__ATTIVITÀ DA SVOLGERE__.
1. Stabilisci se ciascuna delle affermazioni seguenti concorda con la sentenza, rispondendo sì o no e citando fedelmente le parole decisive. (a) La Corte di appello di Milano ha confermato la condanna di Ilaria Salis per resistenza a pubblico ufficiale aggravata. (b) Il Pubblico Ministero ha concluso per l'accoglimento dei ricorsi. (c) Lo stabile di via Ravenna numero 30 è di proprietà privata.
2. Trascrivi il passo della sentenza che comincia con "3. Ricorso di" e prosegue fino a "nonostante l’eccezione difensiva.", mettendo "verbale di sequestro" al posto di "verbale di arresto".

__TESTO DI PARTENZA__.
● ● ● ● ●
REPUBBLICA ITALIANA
In nome del Popolo Italiano
LA CORTE SUPREMA DI CASSAZIONE
SESTA SEZIONE PENALE
Composta da
Dott. Orlando Villoni – Presidente –
Dott. Riccardo Amoroso – Consigliere –
Sott. Giuseppina A.R. Pacilli – Consigliere –
Dott. Benedetto Paterno Raddusa – Consigliere –
Dott. Paola Di Nicola Travaglini – Relatore –
ha pronunciato la seguente
SENTENZA
sui ricorsi proposti da
1. (omissis) (omissis), nato a Teramo il xx/xx/19xx;
2. (omissis) (omissis), nato a Lecco il xx/xx/19xx;
3. Salis Ilaria, nata a Milano il 17/06/1984;
4. (omissis) (omissis), nata a Monza il xx/xx/19xx;
avverso la sentenza del 25/10/2022 emessa dalla Corte di appello di Milano;
visti gli atti, il provvedimento impugnato e i ricorsi;
udita la relazione svolta dalla Consigliera Dott.ssa Paola Di Nicola Travaglini;
letta la requisitoria del Pubblico Ministero, in persona del Sostituto Procuratore generale, Dott. Raffaele Gargiulo che ha concluso per l’inammissibilità dei ricorsi.
RITENUTO IN FATTO
1. Con la sentenza sopra indicata la Corte di appello di Milano, in parziale riforma della pronuncia del Tribunale di Milano del 22 dicembre 2021, appellata anche dagli odierni ricorrenti, ha dichiarato (per quanto rileva in questa sede) non doversi procedere nei confronti di (omissis) (omissis) e (omissis) (omissis) per il reato di occupazione abusiva dello stabile ubicato in via Ravenna numero 30 di proprietà comunale (capo 5) perché estinto per prescrizione, rideterminando la pena in relazione al reato di resistenza a pubblico ufficiale aggravata (capo 1) in mesi otto di reclusione; mentre ha confermato la sentenza di condanna nei confronti di Ilaria Salis e (omissis) (omissis) per il reato di resistenza a pubblico ufficiale aggravata (capo 3).
2. Avverso detta sentenza hanno proposto ricorso gli imputati, tramite i loro difensori, deducendo i motivi di seguito indicati.
3. Ricorso di (omissis) (omissis).
3.1. Con il primo motivo censura l’inosservanza delle norme processuali stabilite a pena di inutilizzabilità e la violazione dell’art. 191 cod. proc. pen. in relazione all’utilizzo del verbale di arresto in quanto, seppur acquisito al fascicolo del dibattimento perché atto irripetibile, ex art. 431, comma 2, lett. c) cod. proc. pen., era servito per la ricostruzione dei fatti, nonostante l’eccezione difensiva.
● ● ● ● ●
__DATI FORNITI__.
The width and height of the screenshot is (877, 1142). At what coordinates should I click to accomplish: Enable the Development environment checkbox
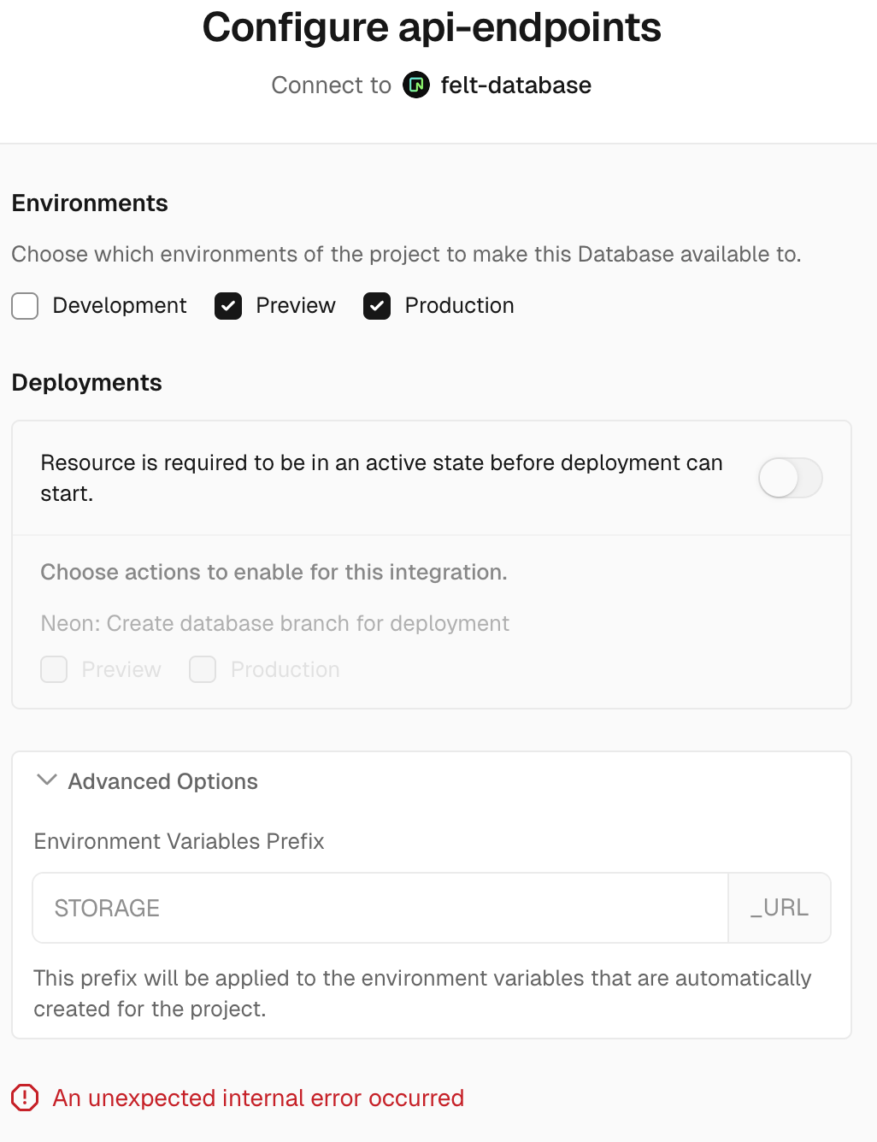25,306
● ● ● ● ●
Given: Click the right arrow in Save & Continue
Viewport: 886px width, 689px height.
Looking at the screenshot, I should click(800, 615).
● ● ● ● ●
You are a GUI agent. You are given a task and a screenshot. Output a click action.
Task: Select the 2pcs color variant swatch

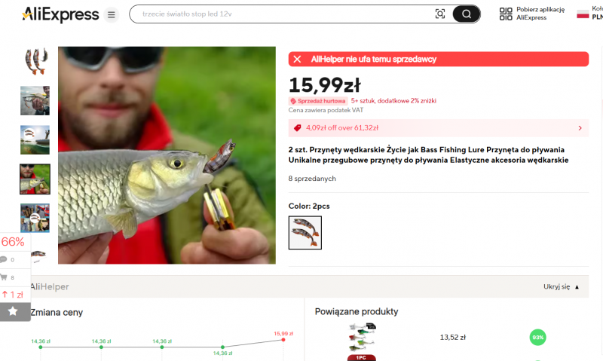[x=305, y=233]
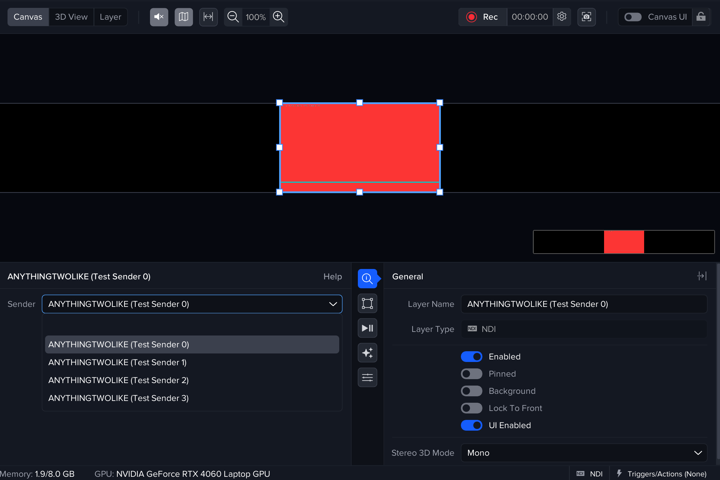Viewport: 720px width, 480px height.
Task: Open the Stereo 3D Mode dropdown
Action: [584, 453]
● ● ● ● ●
__SOLUZIONI__.
1.
(a) Sì: «ha confermato la sentenza di condanna nei confronti di Ilaria Salis e (omissis) (omissis) per il reato di resistenza a pubblico ufficiale aggravata (capo 3)».
(b) No: «ha concluso per l’inammissibilità dei ricorsi».
(c) No: «stabile ubicato in via Ravenna numero 30 di proprietà comunale».

2.
3. Ricorso di (omissis) (omissis).
3.1. Con il primo motivo censura l’inosservanza delle norme processuali stabilite a pena di inutilizzabilità e la violazione dell’art. 191 cod. proc. pen. in relazione all’utilizzo del verbale di sequestro in quanto, seppur acquisito al fascicolo del dibattimento perché atto irripetibile, ex art. 431, comma 2, lett. c) cod. proc. pen., era servito per la ricostruzione dei fatti, nonostante l’eccezione difensiva.